The Mysterious Mysteries, or: Doing Right by Wonder

Today I was watching the episode, “Sunset,” from Breaking Bad, season 3. In one scene Gale Boetticher and Walter White discuss their mutual love of chemistry with hushed awe and Gale recites the Walt Whitman poem, “When I Heard the Learn’d Astronomer.”

For those who prefer to read the poem, here it is:

When I heard the learn’d astronomer;
When the proofs, the figures, were ranged in columns before me;
When I was shown the charts and the diagrams, to add, divide, and measure them;
When I, sitting, heard the astronomer, where he lectured with much applause in the lecture-room,
How soon, unaccountable, I became tired and sick;
Till rising and gliding out, I wander’d off by myself,
In the mystical moist night-air, and from time to time,
Look’d up in perfect silence at the stars.

Whitman’s poem is such a beautiful reminder that the world we live in is wondrous and we must do right by that wonder when we study and describe it. Too often our descriptions of the way the universe works—or the way anything else works—sucks the wonder and mystery right out of the very thing we are discussing. In high school I was blessed to take biology from Nathan Whittington, a teacher whose love for the intricacies of life dripped from every lecture. His awe was contagious as he described the exactness of RNA replication. Many of my college professors of chemistry and biology never communicated that awe and would instead spend lectures describing the minutiae of their research. They were teaching how the universe works, how life develops, and yet they seemed to have lost their sense of wonder. When Mr. Whittington spoke about the cell, the whole world became larger and more amazing. When these professors spoke about chemical bonds, the world became thinner, colorless, reduced.

## [Data records]
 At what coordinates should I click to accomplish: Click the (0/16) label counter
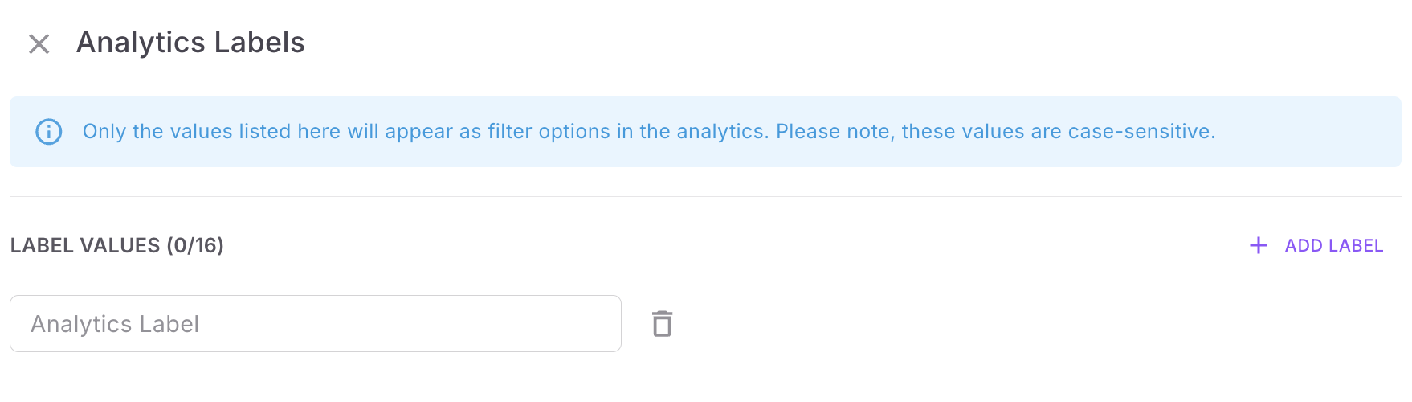pos(195,245)
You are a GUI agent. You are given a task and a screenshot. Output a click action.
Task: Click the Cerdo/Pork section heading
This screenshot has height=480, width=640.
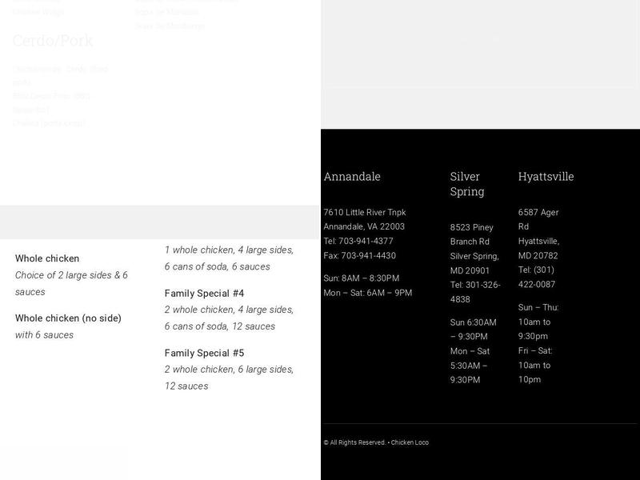53,41
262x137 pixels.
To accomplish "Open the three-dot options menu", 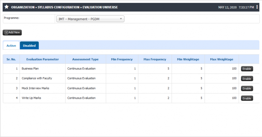I will point(257,7).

## [What you should do]
List every person named in the text about doing right by wonder, giving each name once.

## [Answer to the problem]
Gale Boetticher, Walter White, Walt Whitman, Nathan Whittington